Kentucky's finance and administration cabinet, Frankfort, hired PFM Group to provide a performance and best practices analysis of the state's retirement plans.
PFM will analyze the plans’ overall solvency and liquidity, outstanding obligations, reasons for the plans’ current financial status, and best practices and future actions to shore up the plans, said a news release from the governor’s office on Monday.

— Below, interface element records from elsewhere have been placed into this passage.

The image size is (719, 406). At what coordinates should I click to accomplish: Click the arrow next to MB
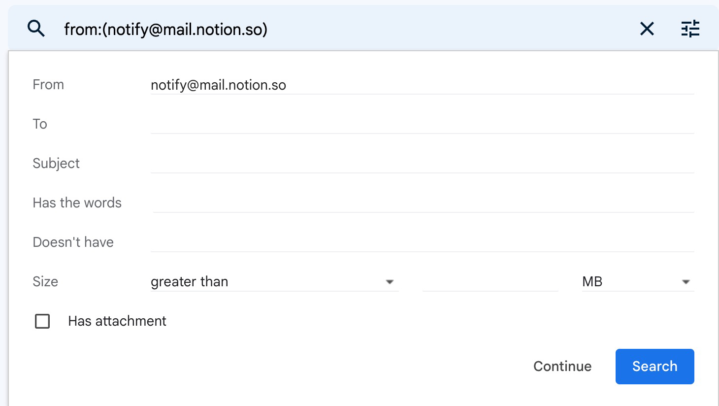(686, 282)
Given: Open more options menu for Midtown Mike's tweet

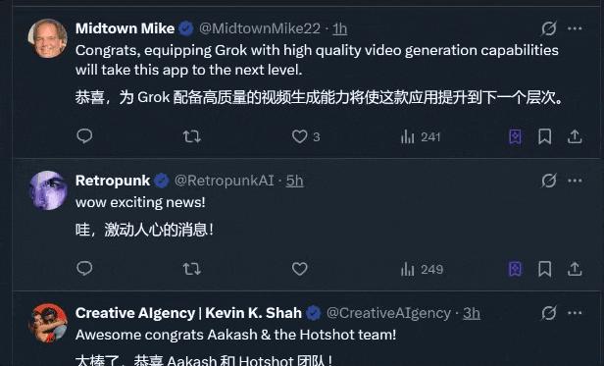Looking at the screenshot, I should [x=575, y=28].
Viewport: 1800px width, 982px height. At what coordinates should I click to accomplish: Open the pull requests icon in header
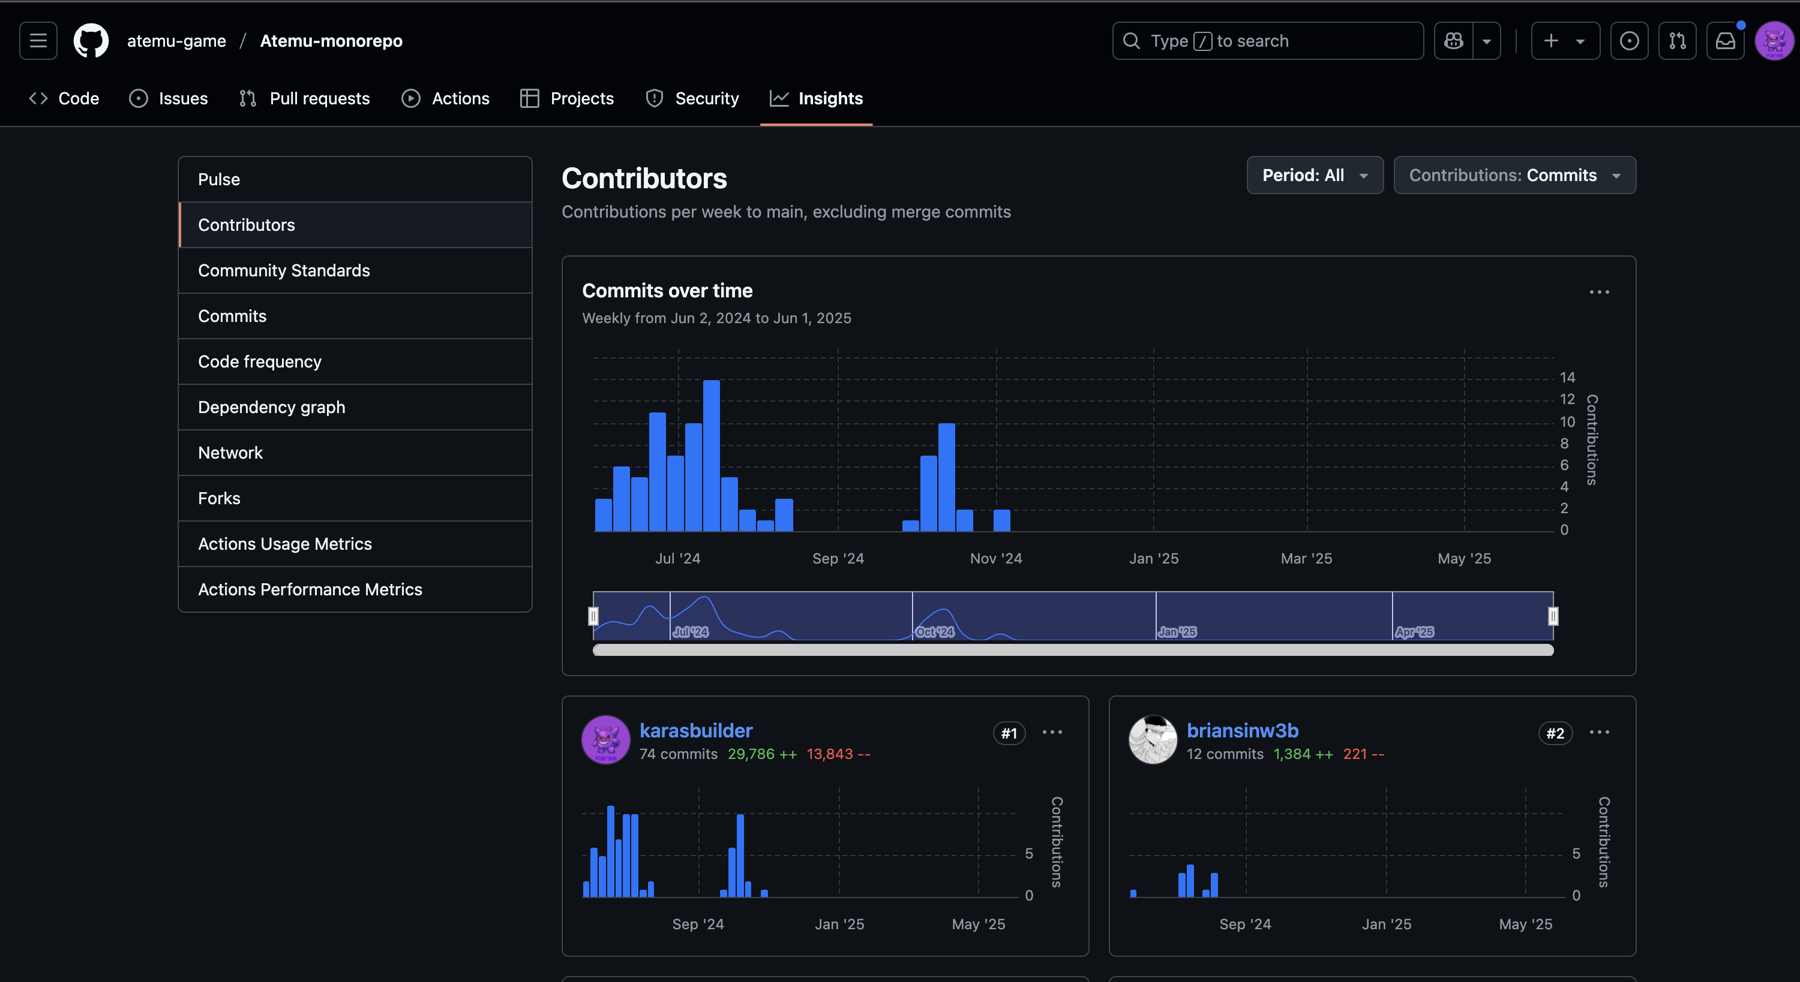pyautogui.click(x=1677, y=41)
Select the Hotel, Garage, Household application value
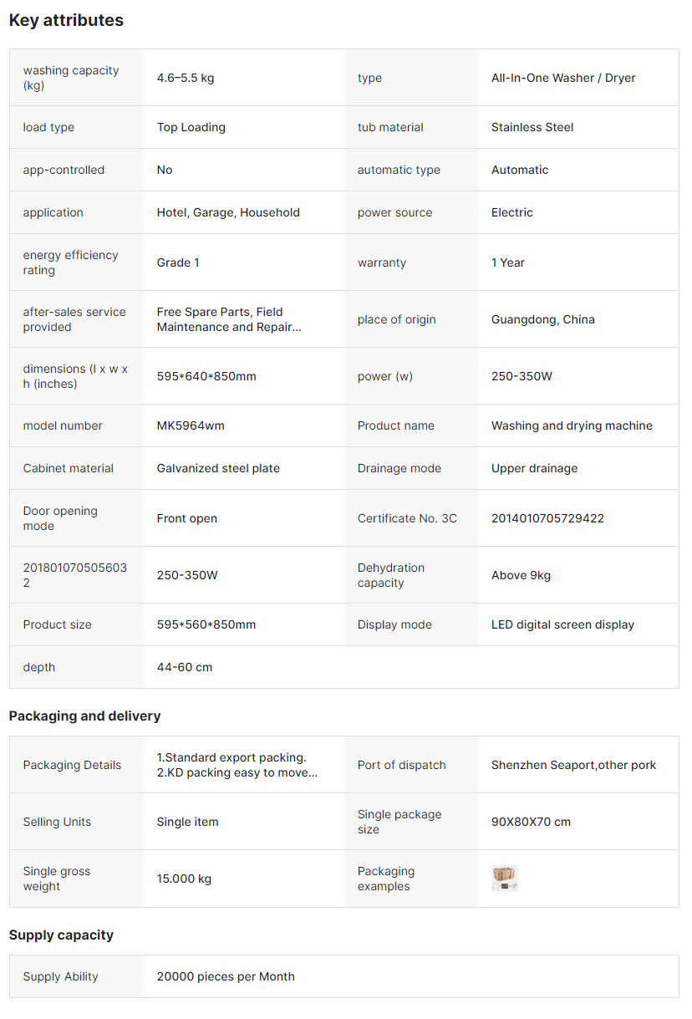This screenshot has width=692, height=1019. tap(228, 212)

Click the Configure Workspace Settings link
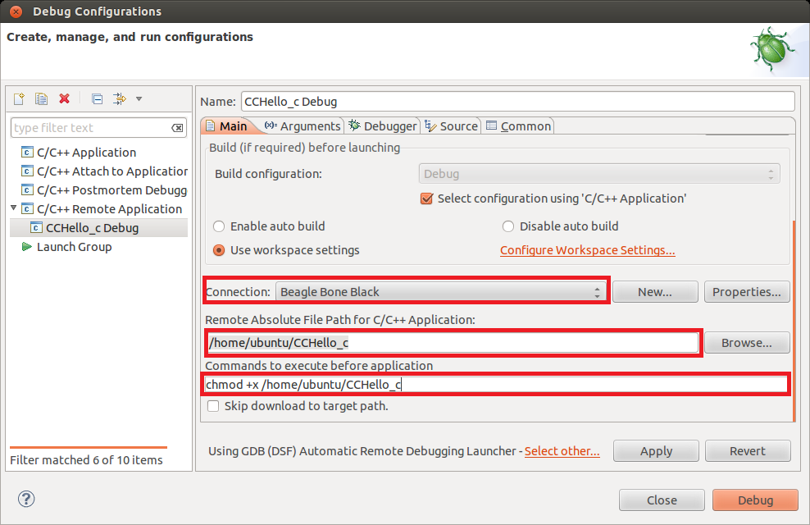pyautogui.click(x=587, y=250)
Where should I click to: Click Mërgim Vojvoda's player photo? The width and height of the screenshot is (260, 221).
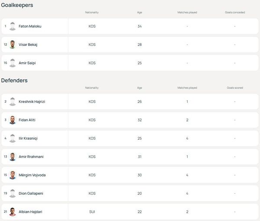[13, 175]
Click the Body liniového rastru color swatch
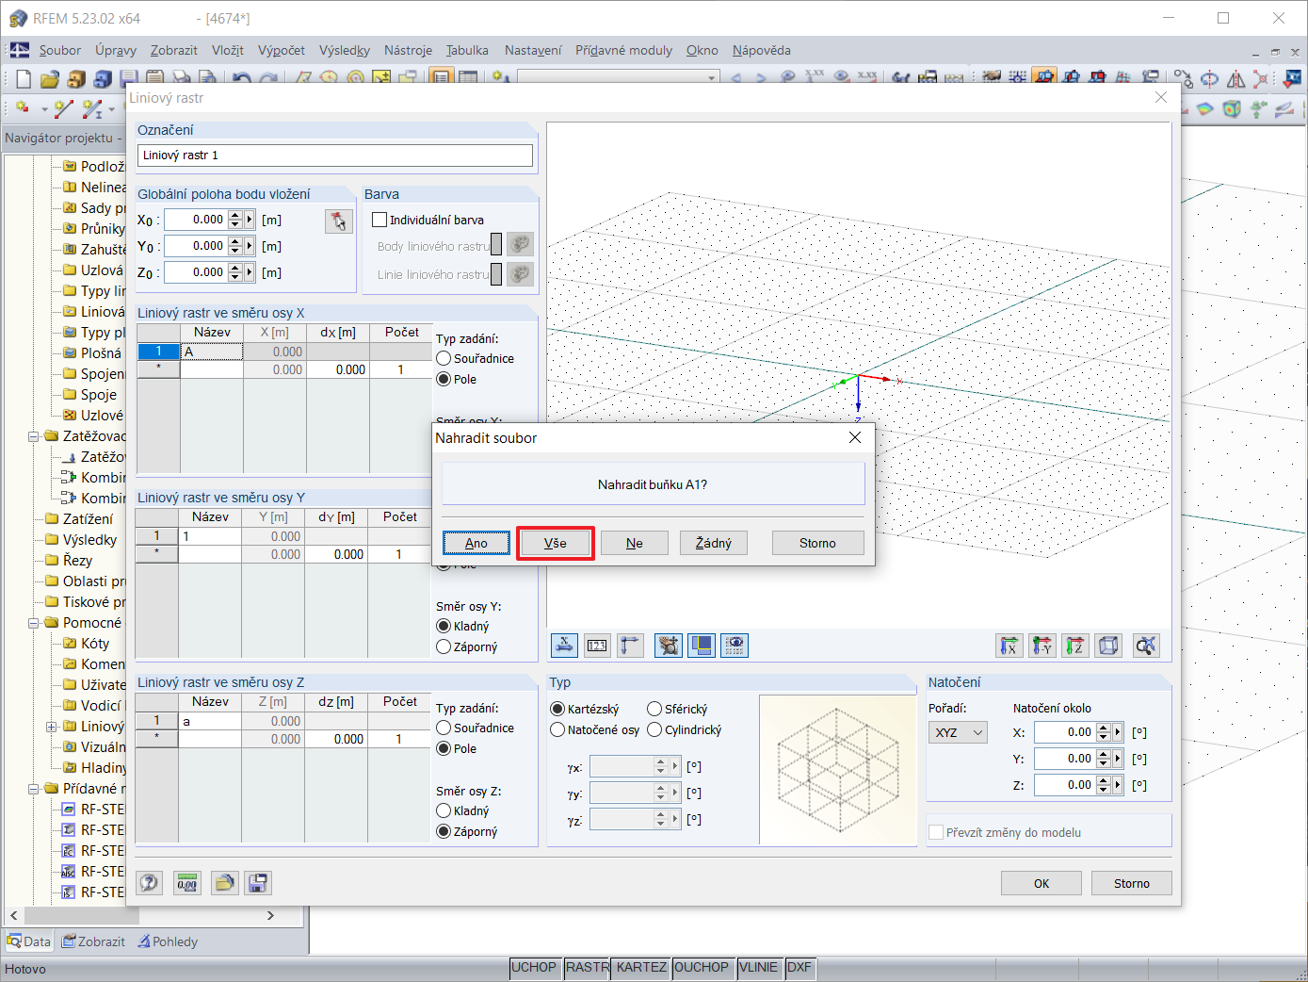The width and height of the screenshot is (1308, 982). coord(496,246)
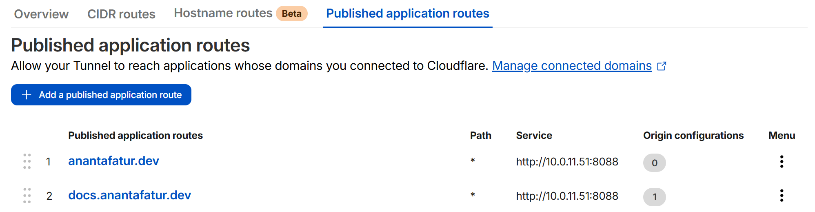Click the origin configurations badge showing 1
Image resolution: width=815 pixels, height=212 pixels.
click(654, 197)
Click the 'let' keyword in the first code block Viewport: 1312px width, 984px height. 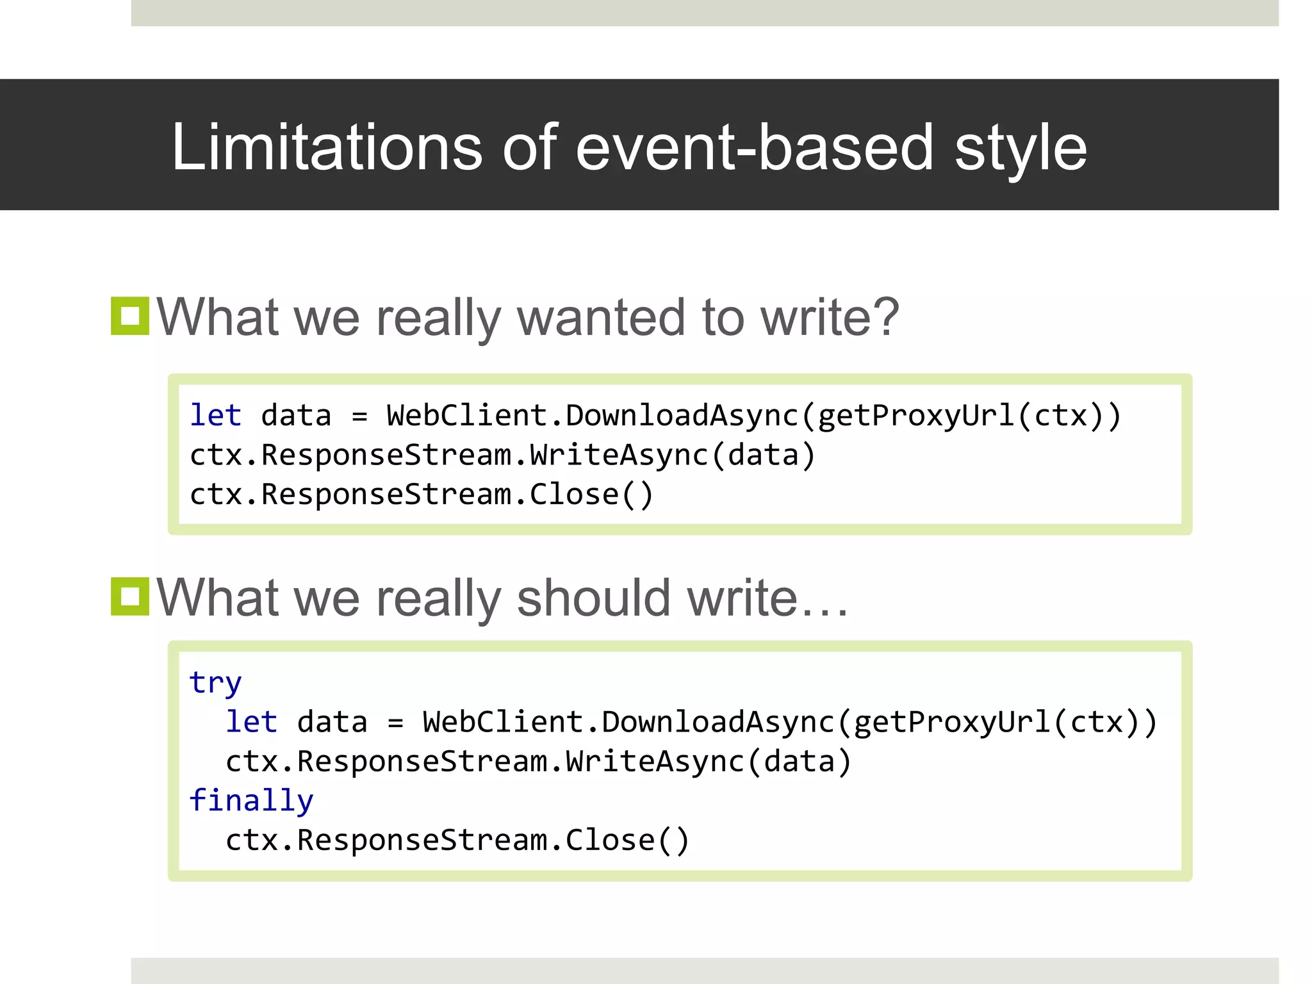click(x=215, y=415)
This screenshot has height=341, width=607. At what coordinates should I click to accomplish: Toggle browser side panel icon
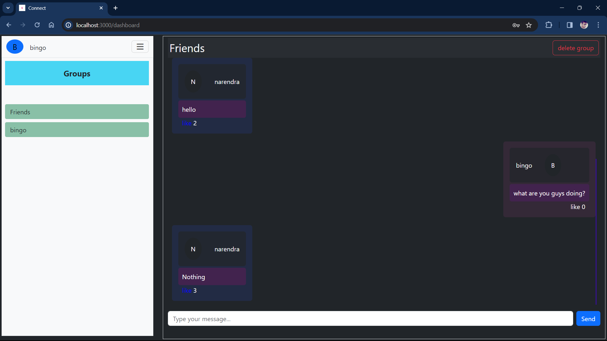569,25

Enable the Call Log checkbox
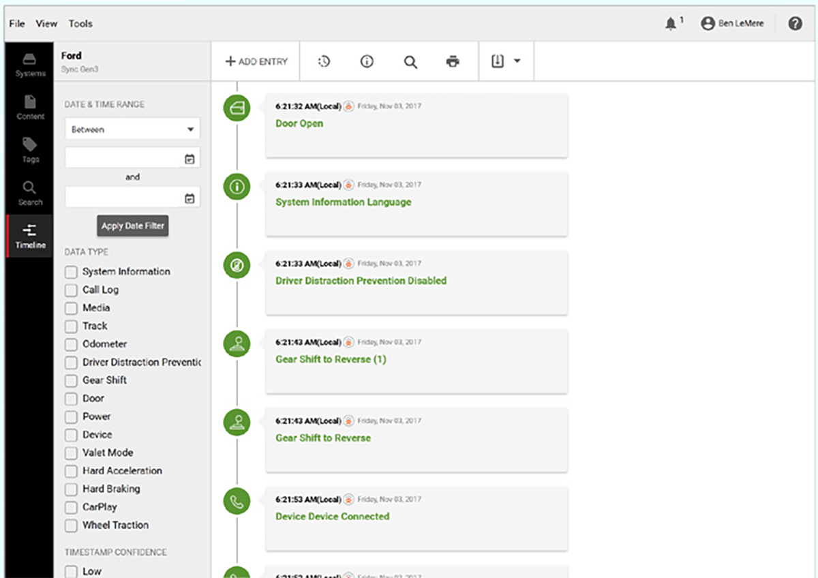coord(72,290)
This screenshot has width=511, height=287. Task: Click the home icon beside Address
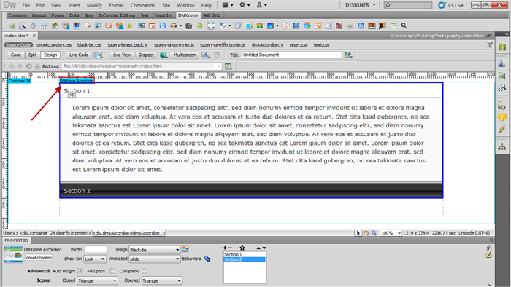pyautogui.click(x=37, y=66)
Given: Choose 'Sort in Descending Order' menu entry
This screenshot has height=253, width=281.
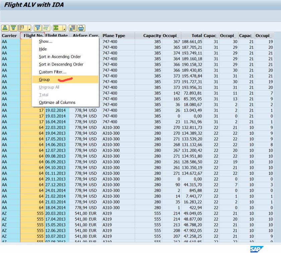Looking at the screenshot, I should coord(61,64).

The firm’s final report is due Dec. 31, said a spokeswoman in the finance and administration cabinet in an e-mail.
An RFP was issued in May.
PFM Group will provide the state with financial and other information relating to the current and projected financial situation on its retirement plans and advising the state on various paths forward. “Reforming the state’s ailing pension systems is one of this administration’s top priorities,” said Gov. Matt Bevin in the release. “The findings that will come from this pension fund audit will accurately identify our actual pension liabilities. It is our intention to shine the antiseptic light of transparency on the country’s worst funded pension system and financially secure the pension system for generations to come. Kentucky taxpayers, retirees and current employees deserve nothing less.”
The $18 billion Kentucky Teachers' Retirement System, $15 billion Kentucky Retirement Systems and $94 million Kentucky Judicial Form Retirement System, all based in Frankfort, face roughly $35 billion in unfunded liabilities combined.